It seems that I would be expected to manually write out those dependencies:

This essentially means that I need to write my code twice, which then becomes a very likely source of bugs - every time I update a computed property, I need to remember to update its entry in this Single Giant List else updates sometimes fail to trigger. I don't like this in KVO, and rather than copying it, I think we should consider it a major defect that observation in Swift should improve on.

This design also seems to be incompatible with extensions - if I add a computed property in an extension, I will also need to go back and update the Single Giant List. That hurts the organisation of my code and makes mistakes even more likely, and in some cases it may not even be possible - for instance, extensions across modules, or computed properties in a different file and marked as (file)private.

Also, is dependencies(of:) called recursively? Can keypath A declare a dependency on keypath B, which itself depends on keypath C? Or does keypath A need to list every leaf node of its dependency tree? Are dependencies also limited to one keypath component, or can they refer to keypaths in other objects (e.g. \.accountName depends on \.account.name)?

Also, is this limited to reference types, or types with reference semantics? It can be useful to wrap multiple reference types in a struct for composition purposes, and the resulting struct actually has reference semantics. Non-copyable structs also have reference semantics and should conceptually be able to support observation (although this particular design looks like it may require copyability; I'm not sure - it's possible that we can't express the lifetime of noncopyable structs well enough to support this design).

= THE TASKS =
- a) Revise the Swift observation post, starting with "Also, is dependencies(of:)" and going on through "depends on \.account.name)?", with "recursively" replaced by "repeatedly".
- b) Answer these questions using the Swift observation post:
(i) Each time a computed property is updated, what must the writer remember to update?
(ii) What two cases are given where updating the list may not even be possible?
(iii) Which kind of structs is said to also have reference semantics?

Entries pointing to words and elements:

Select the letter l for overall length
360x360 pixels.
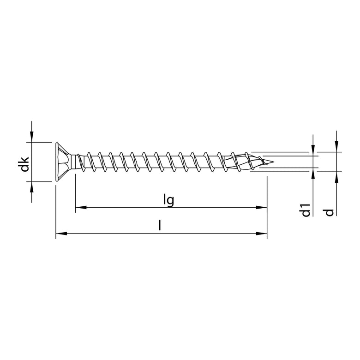160,226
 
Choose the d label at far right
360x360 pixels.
329,212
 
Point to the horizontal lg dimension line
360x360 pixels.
138,208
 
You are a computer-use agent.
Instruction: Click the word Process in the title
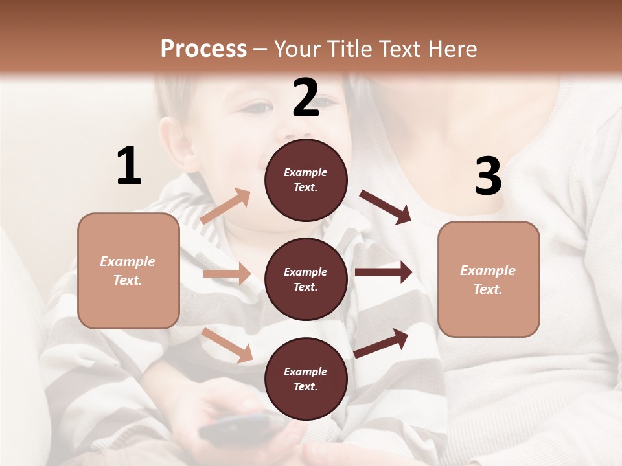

= EXPECTED RESULTS =
- a)
Also, is dependencies(of:) called repeatedly? Can keypath A declare a dependency on keypath B, which itself depends on keypath C? Or does keypath A need to list every leaf node of its dependency tree? Are dependencies also limited to one keypath component, or can they refer to keypaths in other objects (e.g. \.accountName depends on \.account.name)?

- b)
(i) Its entry in the Single Giant List.
(ii) Extensions across modules, and computed properties in a different file that are marked as (file)private.
(iii) Non-copyable structs.